# My Bunny Chasing a Laser!!



## Laki (Aug 24, 2011)

I have my bunny Acacia in my room with me currently. I like to believe me getting cramped up studying on the bed (my last paper for the term is due tomorrw) is a good bonding exercise and a chance for her to get out of her condo and not be tormented by the cat. 
So I was sitting here with nothing else to distract me from actually writing my paper and I spotted the cat's laser. Grabbed the camera and here we go! 
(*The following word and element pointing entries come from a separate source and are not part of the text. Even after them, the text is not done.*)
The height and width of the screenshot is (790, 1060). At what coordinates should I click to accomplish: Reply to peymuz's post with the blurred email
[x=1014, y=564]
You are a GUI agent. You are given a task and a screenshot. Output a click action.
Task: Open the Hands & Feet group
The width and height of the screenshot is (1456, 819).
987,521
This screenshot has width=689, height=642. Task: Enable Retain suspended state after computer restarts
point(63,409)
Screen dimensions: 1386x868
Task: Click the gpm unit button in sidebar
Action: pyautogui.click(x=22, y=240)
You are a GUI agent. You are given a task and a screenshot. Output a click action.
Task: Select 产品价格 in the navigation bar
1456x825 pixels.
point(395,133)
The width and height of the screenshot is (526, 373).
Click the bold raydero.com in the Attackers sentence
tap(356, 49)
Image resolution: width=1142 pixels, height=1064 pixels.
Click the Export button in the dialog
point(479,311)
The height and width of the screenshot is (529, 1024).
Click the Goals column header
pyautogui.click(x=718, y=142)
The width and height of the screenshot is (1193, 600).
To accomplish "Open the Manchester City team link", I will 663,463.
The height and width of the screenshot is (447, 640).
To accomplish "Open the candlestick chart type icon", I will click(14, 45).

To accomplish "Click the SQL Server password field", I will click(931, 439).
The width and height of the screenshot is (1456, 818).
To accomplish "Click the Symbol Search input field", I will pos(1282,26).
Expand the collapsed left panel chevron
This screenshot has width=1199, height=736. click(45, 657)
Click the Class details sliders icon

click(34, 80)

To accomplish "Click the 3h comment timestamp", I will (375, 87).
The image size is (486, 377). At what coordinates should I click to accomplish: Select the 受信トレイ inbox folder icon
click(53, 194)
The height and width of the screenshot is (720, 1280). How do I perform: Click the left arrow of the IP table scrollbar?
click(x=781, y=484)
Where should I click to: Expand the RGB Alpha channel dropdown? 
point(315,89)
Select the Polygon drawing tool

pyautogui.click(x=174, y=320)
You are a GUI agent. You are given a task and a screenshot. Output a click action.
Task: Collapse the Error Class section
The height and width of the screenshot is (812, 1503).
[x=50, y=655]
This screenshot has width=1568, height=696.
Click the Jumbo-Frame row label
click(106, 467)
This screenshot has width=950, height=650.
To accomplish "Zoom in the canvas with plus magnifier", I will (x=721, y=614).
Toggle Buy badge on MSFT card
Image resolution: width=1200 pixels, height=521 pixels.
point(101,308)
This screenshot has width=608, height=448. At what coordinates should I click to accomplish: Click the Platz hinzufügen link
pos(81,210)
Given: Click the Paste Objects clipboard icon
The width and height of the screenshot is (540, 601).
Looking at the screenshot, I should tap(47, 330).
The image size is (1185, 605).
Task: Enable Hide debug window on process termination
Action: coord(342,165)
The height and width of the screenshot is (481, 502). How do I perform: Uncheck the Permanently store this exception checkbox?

http://www.youtube.com/watch?v=hIGqG21kfsI


----------



## Tazman (Jan 15, 2012)

Accidentally shone mine for my cat into my 180g tank, the fish went nuts chasing it.


----------



## Laki (Aug 24, 2011)

I used it on my fish before too!! I don't do it as often because I'm scared to death of shining it in their eyes!


----------



## Romad (Jun 28, 2009)

Cute bunny! I never thought to try that on fish :hmm:


----------



## 1077 (Apr 16, 2008)

Once asked a young man nicely at movie theater, to quit with the laser but he persisted.
I was then escorted along with girlfriend from the theater by police after popping the offender in the nose and bustin up his toy.
I asked him nicely...


----------



## Tazman (Jan 15, 2012)

Lol 1077


----------



## Jessicatm137 (Mar 22, 2012)

That is a cute video!


----------



## Laki (Aug 24, 2011)

Thanks!


----------



## Hanky (Feb 1, 2012)

Thats funny

Moral of the story? Dont mess with 1077


----------



## lilyth88 (Mar 15, 2012)

Make sure you don't get em in the eyes.


----------



## Laki (Aug 24, 2011)

lol when it reflects off the floor and shines in their face.. Not that funny at all but when my cat's under the bed he looks awesome and devilish in the red glow


----------



## LuckyBlue (Mar 26, 2012)

1077 said:


> Once asked a young man nicely at movie theater, to quit with the laser but he persisted.
> I was then escorted along with girlfriend from the theater by police after popping the offender in the nose and bustin up his toy.
> I asked him nicely...


Guess you didn't get to finish watching the movie........:shock:


----------